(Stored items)
-------------------------

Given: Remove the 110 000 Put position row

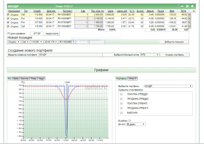Looking at the screenshot, I should pyautogui.click(x=189, y=19).
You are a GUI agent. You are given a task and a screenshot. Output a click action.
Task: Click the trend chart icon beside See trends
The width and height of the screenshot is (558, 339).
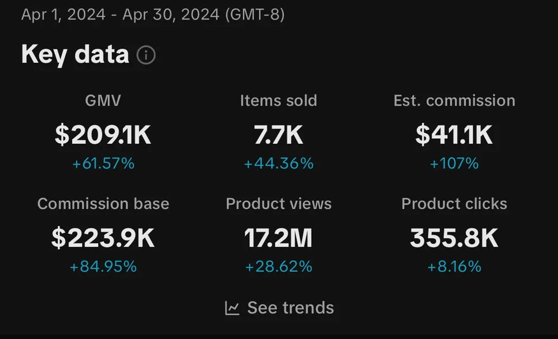tap(232, 308)
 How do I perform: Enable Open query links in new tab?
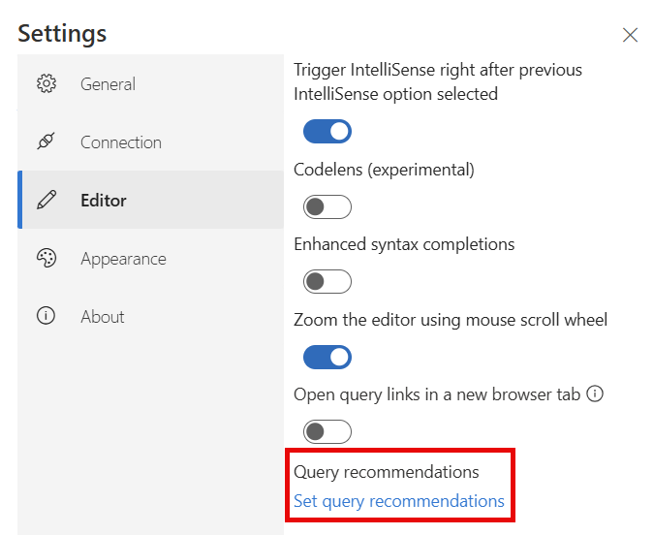coord(327,431)
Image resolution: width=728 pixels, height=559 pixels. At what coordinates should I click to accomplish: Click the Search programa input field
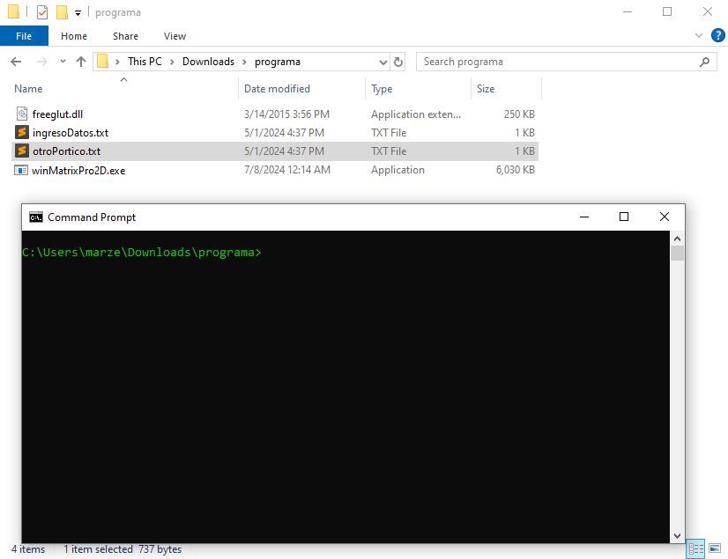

-------------------------

▸ **Task directions**: Could you transcribe all of the data exactly and omit the pictures?

▸ **Exercise solution**:
Given: Remove the 110 000 Put position row

Looking at the screenshot, I should pyautogui.click(x=189, y=19).
You are a GUI agent. You are given a task and a screenshot. Output a click action.
Task: Click the trend chart icon beside See trends
The width and height of the screenshot is (558, 339).
tap(232, 308)
 How do I perform: Enable Open query links in new tab?
coord(327,431)
Image resolution: width=728 pixels, height=559 pixels. At what coordinates should I click to accomplish: Click the Search programa input field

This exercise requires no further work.